Die Dampfmaschine war einst die Vorläuferin des heutigen Motors mit innerer Verbrennung und hat sich im Fahrzeugbau nie wirklich durchgesetzt. Er wird nach über 100 Jahren evtl. wieder belebt, weil wir auf der Suche nach der "verlorenen" Energie sind. Damit ist die Energie gemeint, die nicht in Bewegung umgesetzt wird, sondern als Kühlungs- und Abgaswärme verpufft. Da können schon mal bis 50% zusammenkommen. Es lohnt sich also, nach dieser Energie zu fahnden.

Brennwerttechnik für den Kfz-Bereich

Die Heizungsbauer haben es uns mit der Brennwerttechnik vorgemacht. Immer noch einen Wärmetauscher hinzugefügt, damit das Abgas den Kamin möglichst kälter verlässt als es von der Heizung angesaugt wird.
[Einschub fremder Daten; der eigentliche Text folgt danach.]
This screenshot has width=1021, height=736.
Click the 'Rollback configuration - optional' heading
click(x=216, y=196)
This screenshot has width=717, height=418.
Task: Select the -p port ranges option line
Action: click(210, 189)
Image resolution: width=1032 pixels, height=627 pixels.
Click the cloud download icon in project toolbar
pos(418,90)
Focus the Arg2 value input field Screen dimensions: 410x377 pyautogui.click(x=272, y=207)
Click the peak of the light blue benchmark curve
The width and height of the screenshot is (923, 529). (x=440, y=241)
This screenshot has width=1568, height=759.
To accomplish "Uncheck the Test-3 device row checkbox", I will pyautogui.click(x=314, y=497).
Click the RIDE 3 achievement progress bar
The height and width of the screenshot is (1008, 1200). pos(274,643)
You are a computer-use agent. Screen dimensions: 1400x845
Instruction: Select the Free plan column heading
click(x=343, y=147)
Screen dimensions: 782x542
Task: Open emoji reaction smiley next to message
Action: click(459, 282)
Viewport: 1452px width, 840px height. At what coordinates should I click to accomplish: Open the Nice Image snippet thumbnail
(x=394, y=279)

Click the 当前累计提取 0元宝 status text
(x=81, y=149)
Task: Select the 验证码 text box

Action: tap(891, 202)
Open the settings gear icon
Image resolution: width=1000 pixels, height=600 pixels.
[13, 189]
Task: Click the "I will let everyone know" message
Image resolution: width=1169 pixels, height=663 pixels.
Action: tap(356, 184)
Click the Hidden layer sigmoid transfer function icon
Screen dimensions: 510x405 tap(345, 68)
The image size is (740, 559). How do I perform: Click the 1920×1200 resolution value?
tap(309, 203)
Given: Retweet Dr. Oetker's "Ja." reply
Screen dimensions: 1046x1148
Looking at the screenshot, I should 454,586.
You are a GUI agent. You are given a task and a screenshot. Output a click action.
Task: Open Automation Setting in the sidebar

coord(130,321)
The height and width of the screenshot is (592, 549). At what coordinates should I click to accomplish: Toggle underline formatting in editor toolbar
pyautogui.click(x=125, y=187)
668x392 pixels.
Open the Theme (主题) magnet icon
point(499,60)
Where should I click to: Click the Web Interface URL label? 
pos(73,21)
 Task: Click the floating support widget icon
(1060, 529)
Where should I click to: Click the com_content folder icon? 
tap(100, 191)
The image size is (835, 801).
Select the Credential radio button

Dadurch sollen dann eigentlich unmögliche mehr als 100% Wirkungsgrad erreicht werden. Im Kfz-Bereich hätten wir noch nicht einmal deren Probleme mit der Feuchtigkeit im Kamin, weil der Dampf durch Absenken der Temperatur unter den Taupunkt flüssig wird. In einer Auto-Abgasanlage würde die Feuchtigkeit nicht stören.

Expansionmaschine treibt mit Abgaswärme Kurbelwelle an.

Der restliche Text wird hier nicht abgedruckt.